— START OF Provided data —
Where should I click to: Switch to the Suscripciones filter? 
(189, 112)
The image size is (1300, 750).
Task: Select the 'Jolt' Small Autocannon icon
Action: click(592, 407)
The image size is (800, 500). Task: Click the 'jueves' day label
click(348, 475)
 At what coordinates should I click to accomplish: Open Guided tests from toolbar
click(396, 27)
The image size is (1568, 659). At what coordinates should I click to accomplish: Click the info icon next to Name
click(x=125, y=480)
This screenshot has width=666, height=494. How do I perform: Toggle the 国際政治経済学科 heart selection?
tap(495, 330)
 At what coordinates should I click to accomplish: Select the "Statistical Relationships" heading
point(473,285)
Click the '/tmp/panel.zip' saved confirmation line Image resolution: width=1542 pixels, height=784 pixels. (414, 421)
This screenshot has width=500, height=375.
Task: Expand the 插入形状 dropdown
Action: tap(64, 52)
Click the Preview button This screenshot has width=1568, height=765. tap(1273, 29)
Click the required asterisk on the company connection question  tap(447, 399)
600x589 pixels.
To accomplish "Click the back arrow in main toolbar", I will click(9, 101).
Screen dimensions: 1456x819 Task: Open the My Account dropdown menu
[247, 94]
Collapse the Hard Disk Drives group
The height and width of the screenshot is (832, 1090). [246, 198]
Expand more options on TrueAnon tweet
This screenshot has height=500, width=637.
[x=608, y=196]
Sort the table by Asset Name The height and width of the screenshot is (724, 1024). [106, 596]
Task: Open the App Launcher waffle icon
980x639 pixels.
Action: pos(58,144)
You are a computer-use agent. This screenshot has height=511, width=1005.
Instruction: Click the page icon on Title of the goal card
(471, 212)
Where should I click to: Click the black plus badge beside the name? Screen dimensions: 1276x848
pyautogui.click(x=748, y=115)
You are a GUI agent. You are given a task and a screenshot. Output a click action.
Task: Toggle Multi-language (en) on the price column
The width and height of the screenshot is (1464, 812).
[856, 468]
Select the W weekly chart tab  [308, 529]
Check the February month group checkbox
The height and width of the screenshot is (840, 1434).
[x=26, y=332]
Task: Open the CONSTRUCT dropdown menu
— END OF Provided data —
Copy out the items word for word, beginning at the line that contains "600x589 pixels." and continuing through the last line of the items.

> _Worked solution_
600x589 pixels.
To accomplish "Click the back arrow in main toolbar", I will click(9, 101).
Screen dimensions: 1456x819 Task: Open the My Account dropdown menu
[247, 94]
Collapse the Hard Disk Drives group
The height and width of the screenshot is (832, 1090). [246, 198]
Expand more options on TrueAnon tweet
This screenshot has height=500, width=637.
[x=608, y=196]
Sort the table by Asset Name The height and width of the screenshot is (724, 1024). [106, 596]
Task: Open the App Launcher waffle icon
980x639 pixels.
Action: pos(58,144)
You are a computer-use agent. This screenshot has height=511, width=1005.
Instruction: Click the page icon on Title of the goal card
(471, 212)
Where should I click to: Click the black plus badge beside the name? Screen dimensions: 1276x848
pyautogui.click(x=748, y=115)
You are a GUI agent. You are given a task and a screenshot. Output a click action.
Task: Toggle Multi-language (en) on the price column
The width and height of the screenshot is (1464, 812).
[856, 468]
Select the W weekly chart tab  [308, 529]
Check the February month group checkbox
The height and width of the screenshot is (840, 1434).
[x=26, y=332]
Task: Open the CONSTRUCT dropdown menu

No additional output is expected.